Russian revolutionary, Soviet diplomat and writer

Aleksander Yakovlevich Arosev (Russian: Алекса́ндр Я́ковлевич Аро́сев; 6 June [O.S. 25 June] 1890 – 10 February 1938) was a Russian revolutionary, Soviet diplomat and writer.

== Biography ==

=== Revolutionary career ===
Arosev was born in to the family of a tailor. His mother was the daughter of the Narodnaya Volya member August Johann Goldschmidt (of German Baltic descent); his father was the son of former serfs.

In 1905 he joined the Party of Socialist Revolutionaries and participated in the 1905 Revolution. In 1907, under the influence of his old friend Vyacheslav Skryabin (later Vyacheslav Molotov), he joined the Bolshevik faction of the Russian Social Democratic Labour Party.

After he joined the Bolsheviks, Arosev was repeatedly arrested until he fled abroad in 1909. He then studied at the Faculty of Philosophy in the University of Liège. In 1911 he met Maxim Gorky in Capri and later returned to Moscow and was again arrested.
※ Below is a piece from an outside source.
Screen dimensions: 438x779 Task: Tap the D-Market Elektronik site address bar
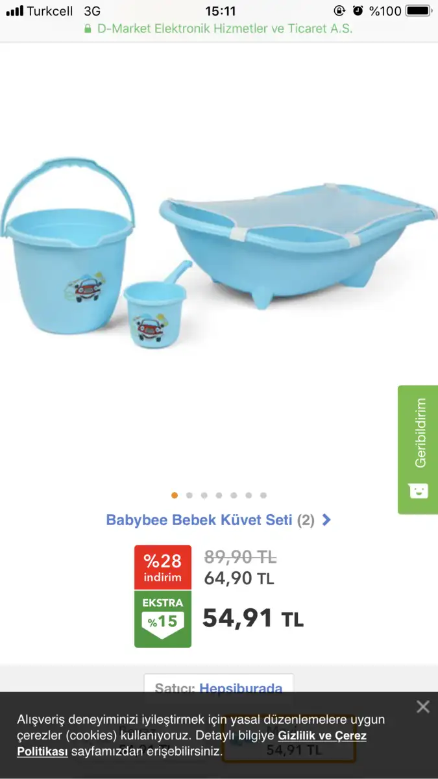(x=219, y=29)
He served his sentence and was mobilised in the Imperial Russian Army in 1916 as a warrant officer until and served there until the February Revolution.

During the October Revolution he was a member of the Moscow Military Revolutionary Committee and commanded Bolshevik detachments. It was on his order that shelling was fired at the Kremlin, which was in the hands of the Cadets. In 1918, he became Commissar of Glavvozdukhflot. On September 18 of the same year, in Spassk, Kazan Provence, his mother, Maria Avgustovna Vertynskaya, who was a Socialist-Revolutionary, was shot by the White Czechoslovak Corps. In 1919, he was the commissar of the headquarters of the 10th Army of the Southern Front.

=== Soviet official and diplomat ===
In 1920 he was appointed the Chairman of the Supreme Revolutionary Tribunal of Ukraine. From 1921 he worked as deputy director at the Institute for the History of the Party and the October Revolution, which in 1924 was renamed the Lenin Institute. Until 1927, Arosev was also active in the Soviet state security forces of the Cheka and the OGPU.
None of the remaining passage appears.